Marvin Strombo, a U.S. Marine veteran who served during World War II, has traveled half way around the world to return a flag he took from the body of a fallen enemy soldier 73 years ago.
Strombo, who served in the Pacific during the war, traveled to a remote Japanese village to return the calligraphy-covered flag to the soldier’s family. Before that moment, Sadao Yasue’s family had never recovered any of his possessions, including his body.
Yasue’s sister, 93-year-old Sayoko Furata, wept as Strombo returned the artifact more than seven decades after the Japanese soldier was killed.
Reaching out to comfort the sister, Strombo said, “I was so happy that I returned the flag. I can see how much the flag meant to her. That almost made me cry … It meant everything in the world to her.”
Covering the Japanese flag were 180 signatures and messages from Yasue’s fellow villagers wishing him well and hoping for a safe return. In fact, it was those signatures that helped Strombo track down the flag’s rightful owners.
“Good luck forever at the battlefield,” reads one of the many messages.
Never knowing for sure what happened to their brother, for Yasue’s family, the flag represents a sense of closure.
“It’s like the war has finally ended and my brother can come out of limbo,” said Tatsuya Yasue, Sadao Yasue’s 89-year-old younger brother. Tatsuya Yasue last saw his older brother alive the day before he left for the South Pacific in 1943.
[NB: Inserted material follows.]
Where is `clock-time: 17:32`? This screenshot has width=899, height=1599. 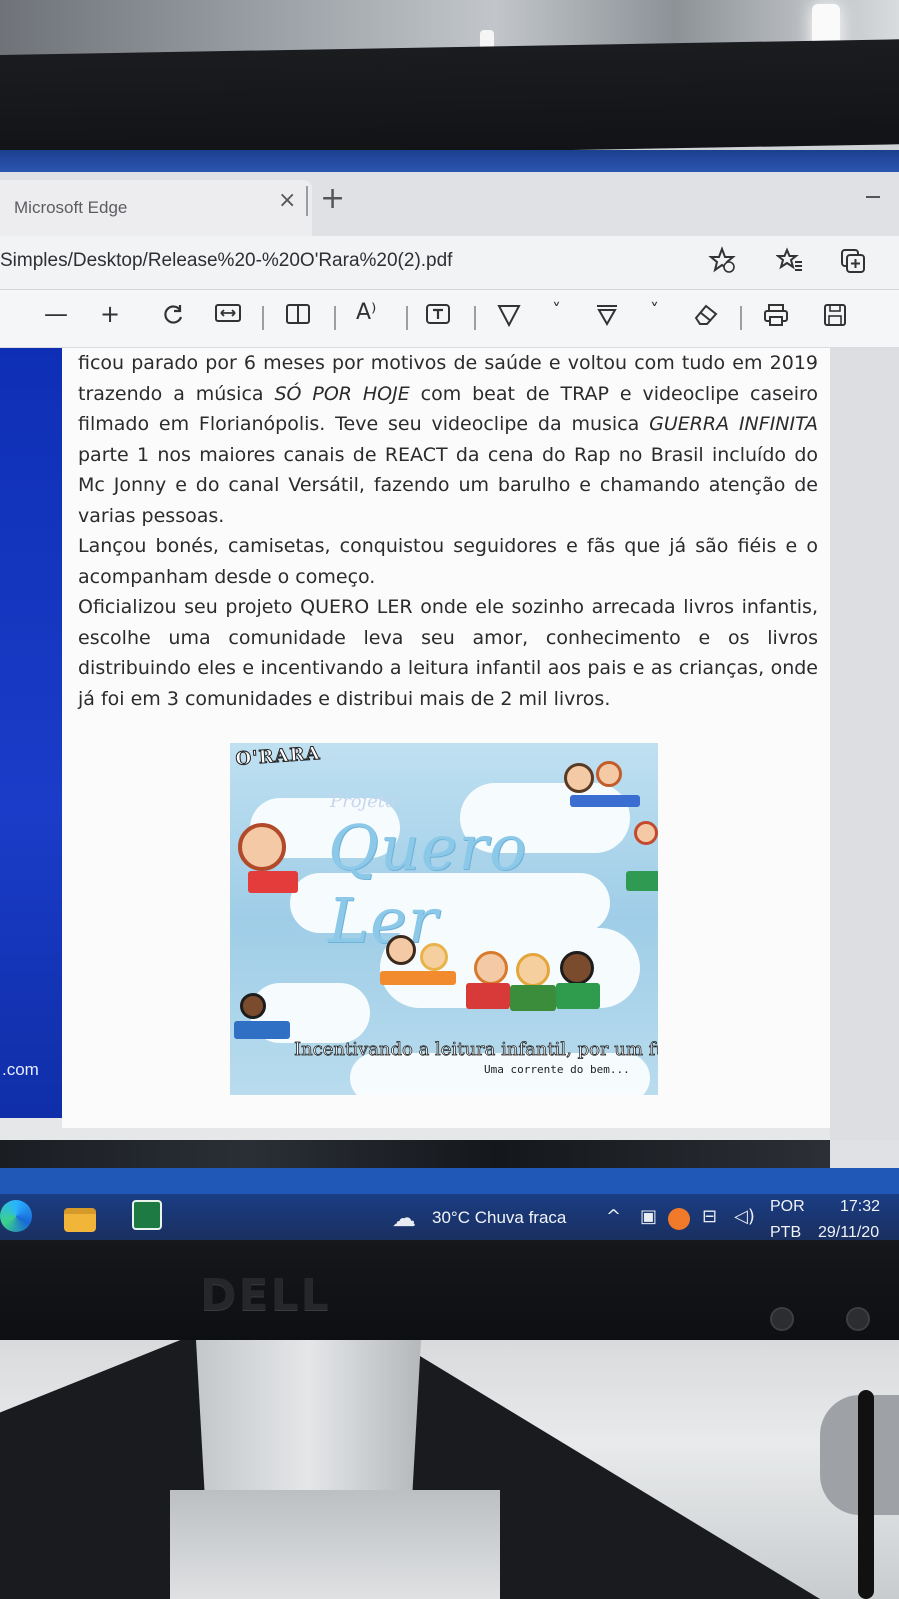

Sadao Yasue’s family was given very little information about his death. They didn’t know exactly where or when he died. Strombo helped fill in some of the missing pieces. He told the siblings that he found Sadao Yasue’s body on the outskirts of Garapan, a village in Saipan, when he got lost and ended up near the Japanese frontline.
He said their brother likely died of a concussion from a mortar round. He told them that Sadao was lying on the ground on his left side, looking peacefully as if he was sleeping and without severe wounds. The remains of nearly half of the 2.4 million Japanese war dead overseas have yet to be found.